Tamil translators must be aware of the dialectical and cultural differences between the three main Tamil speaking groups; the Tamils of Tamil Nadu in India, the Sri Lankan Tamils (also called Ceylon Tamils) who are descendants of the Tamils of the 13th century Jaffna Kingdom and east coast chieftaincies called Vannimais and finally the Indian Tamils of Sri Lanka also known as Hill Country Tamils or Up-Country Tamils who are descended from 19th and 20th century labourers who moved to British ruled Sri Lanka to work on the coffee and tea plantations.
Not only are these three groups ethnically and historically distinct, but they each also speak distinct dialects. When providing Tamil translators, Empowerlingua ensure they are either native speakers of or experienced with the specific Tamil dialect required.
All of the Tamil dialects are derived from the classical Indian language of Old Tamil which was spoken from 300 BC – 700 AD. The three main Sri Lankan Tamil dialects are Jaffna Tamil, Batticaloa Tamil and Negombo Tamil and are not mutually intelligible with Indian Tamil Dialects spoken in Tamil Nadu. The Indian Tamils of Sri Lanka first arrived in 1827, although many more came toward the end of the 19th century and in 1904 a Ceylon Labour Commissioner was appointed in Trichinopoly, India to arrange for the recruitment and safe passage of Indian Tamil labourers to Sri Lanka (see excerpt below).
Since 1911, the Sri Lankan and Indian Tamils in Sri Lanka have been identified as separate groups, but prior to that they were listed as one. Indian Tamils in Sri Lanka spoke mainland Tamil dialects but since they have frequently intermarried with the Sri Lankan Tamils, there are often overlaps of dialect. It is in the central tea-growing highlands of Sri Lanka where you are most likely to find Indian Tamil dialects spoken, while the Sri Lankan Tamil dialects are spoken more in the North and the East of the country. The Sri Lankan Tamil dialects are less influenced by Sanskrit and European languages than Indian Tamil is but there are other more significant differences between the two Tamil dialect groups:
- Jaffna Sri Lankan Tamil dialect is more conservative and strictly follows formal modes.

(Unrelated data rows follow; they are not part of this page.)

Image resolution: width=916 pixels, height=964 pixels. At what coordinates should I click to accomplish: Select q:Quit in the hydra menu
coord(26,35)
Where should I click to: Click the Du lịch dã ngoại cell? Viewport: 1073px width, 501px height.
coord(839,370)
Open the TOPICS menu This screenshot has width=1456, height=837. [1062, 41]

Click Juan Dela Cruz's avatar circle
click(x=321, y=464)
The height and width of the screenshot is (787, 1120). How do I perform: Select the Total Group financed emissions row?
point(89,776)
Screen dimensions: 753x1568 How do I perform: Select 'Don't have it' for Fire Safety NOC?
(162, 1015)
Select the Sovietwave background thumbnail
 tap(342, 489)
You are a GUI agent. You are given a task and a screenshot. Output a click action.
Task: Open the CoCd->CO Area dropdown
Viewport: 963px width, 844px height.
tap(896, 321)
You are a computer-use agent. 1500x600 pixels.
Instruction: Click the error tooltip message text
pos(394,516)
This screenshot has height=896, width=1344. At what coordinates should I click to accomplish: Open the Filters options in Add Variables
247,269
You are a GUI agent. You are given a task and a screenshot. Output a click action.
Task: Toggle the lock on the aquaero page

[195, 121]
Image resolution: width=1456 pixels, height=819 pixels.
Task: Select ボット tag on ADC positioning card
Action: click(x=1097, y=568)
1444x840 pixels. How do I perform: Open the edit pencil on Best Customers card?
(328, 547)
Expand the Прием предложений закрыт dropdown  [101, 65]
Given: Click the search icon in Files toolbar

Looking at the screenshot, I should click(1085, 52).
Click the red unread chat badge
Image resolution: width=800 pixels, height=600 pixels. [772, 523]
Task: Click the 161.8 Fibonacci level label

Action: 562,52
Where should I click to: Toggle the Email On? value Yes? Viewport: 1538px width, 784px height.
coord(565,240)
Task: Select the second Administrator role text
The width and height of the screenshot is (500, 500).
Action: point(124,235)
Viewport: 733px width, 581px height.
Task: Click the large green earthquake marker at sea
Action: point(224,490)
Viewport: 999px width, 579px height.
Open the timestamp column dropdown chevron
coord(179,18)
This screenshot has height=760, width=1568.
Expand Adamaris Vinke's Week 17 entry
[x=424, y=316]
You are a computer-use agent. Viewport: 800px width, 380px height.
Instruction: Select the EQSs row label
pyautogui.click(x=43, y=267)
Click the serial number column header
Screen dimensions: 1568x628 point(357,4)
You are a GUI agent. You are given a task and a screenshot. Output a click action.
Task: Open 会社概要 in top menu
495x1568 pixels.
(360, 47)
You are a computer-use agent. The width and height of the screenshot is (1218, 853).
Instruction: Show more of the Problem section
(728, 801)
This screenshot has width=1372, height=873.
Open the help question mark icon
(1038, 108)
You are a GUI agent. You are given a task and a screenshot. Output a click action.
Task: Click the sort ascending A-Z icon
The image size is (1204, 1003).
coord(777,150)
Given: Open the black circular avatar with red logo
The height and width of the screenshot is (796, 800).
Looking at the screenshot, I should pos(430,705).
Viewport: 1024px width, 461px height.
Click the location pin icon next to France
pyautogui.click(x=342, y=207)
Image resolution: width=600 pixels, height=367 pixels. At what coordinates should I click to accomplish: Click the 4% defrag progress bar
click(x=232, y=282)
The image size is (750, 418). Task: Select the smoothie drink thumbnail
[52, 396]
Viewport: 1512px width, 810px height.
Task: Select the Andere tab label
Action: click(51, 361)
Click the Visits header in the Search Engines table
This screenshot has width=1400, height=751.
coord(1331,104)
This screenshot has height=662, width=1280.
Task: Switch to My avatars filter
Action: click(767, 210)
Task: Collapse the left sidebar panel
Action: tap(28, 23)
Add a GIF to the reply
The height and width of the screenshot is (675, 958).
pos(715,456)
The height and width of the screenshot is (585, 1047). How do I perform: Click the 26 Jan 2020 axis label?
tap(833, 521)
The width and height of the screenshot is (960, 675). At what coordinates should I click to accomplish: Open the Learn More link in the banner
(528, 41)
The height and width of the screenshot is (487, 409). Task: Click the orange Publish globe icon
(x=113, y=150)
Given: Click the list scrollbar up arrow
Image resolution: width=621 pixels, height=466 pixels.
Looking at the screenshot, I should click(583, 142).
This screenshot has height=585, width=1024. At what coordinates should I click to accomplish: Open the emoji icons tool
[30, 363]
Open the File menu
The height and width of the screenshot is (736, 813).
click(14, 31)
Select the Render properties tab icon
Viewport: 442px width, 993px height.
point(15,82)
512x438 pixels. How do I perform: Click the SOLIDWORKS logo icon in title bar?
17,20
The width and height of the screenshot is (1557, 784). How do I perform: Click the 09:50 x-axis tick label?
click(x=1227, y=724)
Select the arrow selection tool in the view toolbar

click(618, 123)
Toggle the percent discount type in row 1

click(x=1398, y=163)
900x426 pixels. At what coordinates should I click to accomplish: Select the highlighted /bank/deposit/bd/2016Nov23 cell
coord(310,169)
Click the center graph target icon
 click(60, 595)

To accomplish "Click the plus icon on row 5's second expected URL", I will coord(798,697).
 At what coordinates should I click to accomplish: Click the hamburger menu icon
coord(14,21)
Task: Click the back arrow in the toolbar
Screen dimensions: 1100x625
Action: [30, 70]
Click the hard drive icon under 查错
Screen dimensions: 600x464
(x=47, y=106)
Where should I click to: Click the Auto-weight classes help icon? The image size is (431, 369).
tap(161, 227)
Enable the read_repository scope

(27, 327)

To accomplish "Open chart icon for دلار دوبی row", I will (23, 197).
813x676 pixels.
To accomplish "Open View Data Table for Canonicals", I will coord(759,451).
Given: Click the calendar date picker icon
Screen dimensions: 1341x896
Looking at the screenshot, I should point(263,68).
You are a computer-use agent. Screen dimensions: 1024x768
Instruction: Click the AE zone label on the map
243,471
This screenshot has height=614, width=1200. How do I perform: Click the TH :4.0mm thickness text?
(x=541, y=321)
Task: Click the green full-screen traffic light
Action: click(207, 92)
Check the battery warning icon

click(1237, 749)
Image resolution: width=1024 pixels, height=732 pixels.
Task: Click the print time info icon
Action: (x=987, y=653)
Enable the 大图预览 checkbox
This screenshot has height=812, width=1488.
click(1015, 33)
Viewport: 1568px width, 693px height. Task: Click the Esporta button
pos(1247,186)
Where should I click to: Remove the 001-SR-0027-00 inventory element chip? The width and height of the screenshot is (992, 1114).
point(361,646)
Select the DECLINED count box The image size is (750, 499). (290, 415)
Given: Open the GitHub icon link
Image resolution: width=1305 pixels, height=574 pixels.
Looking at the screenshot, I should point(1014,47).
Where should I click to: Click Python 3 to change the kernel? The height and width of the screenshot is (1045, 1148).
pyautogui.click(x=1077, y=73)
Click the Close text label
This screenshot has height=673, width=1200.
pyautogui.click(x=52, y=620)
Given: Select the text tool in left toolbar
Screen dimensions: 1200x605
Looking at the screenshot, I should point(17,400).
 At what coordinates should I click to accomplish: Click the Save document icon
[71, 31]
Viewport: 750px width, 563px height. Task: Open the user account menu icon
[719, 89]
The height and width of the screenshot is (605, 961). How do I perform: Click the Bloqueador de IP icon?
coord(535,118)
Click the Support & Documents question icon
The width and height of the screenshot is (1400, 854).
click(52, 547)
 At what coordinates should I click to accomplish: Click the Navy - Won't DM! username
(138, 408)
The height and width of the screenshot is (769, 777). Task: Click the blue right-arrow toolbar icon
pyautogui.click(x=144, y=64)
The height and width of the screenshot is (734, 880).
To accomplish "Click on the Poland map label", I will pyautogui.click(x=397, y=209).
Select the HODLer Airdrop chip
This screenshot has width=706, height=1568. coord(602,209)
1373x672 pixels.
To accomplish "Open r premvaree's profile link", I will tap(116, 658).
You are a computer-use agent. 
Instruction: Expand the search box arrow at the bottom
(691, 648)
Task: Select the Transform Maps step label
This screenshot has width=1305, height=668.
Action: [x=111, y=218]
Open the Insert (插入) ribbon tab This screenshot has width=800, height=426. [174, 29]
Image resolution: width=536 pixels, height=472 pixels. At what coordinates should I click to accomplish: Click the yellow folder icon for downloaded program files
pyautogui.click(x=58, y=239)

- Some words mean different things eg. in Indian Tamil kari means meat, in Sri Lankan Tamil it means a dish.
- Eastern Sri Lankan Tamil has many Malayalam words and is mistaken by Indian Tamils for actual Malayalam.
- Although Indian Tamil in Sri Lanka is more similar to Tamil Nadu dialect than Sri Lankan Tamil, it also has more Sri Lankan Sinhalese loan words.
- Tamil speaking Muslims in Sri Lanka often have an Arabic accent and their grammar does not correspond to conventional Tamil. Their dialects often include many Arabic and Sinhalese loanwords.
- Sri Lankan Tamil vocabulary includes unique archaic words from Old Tamil and corrupted loan words from Dutch and Portuguese.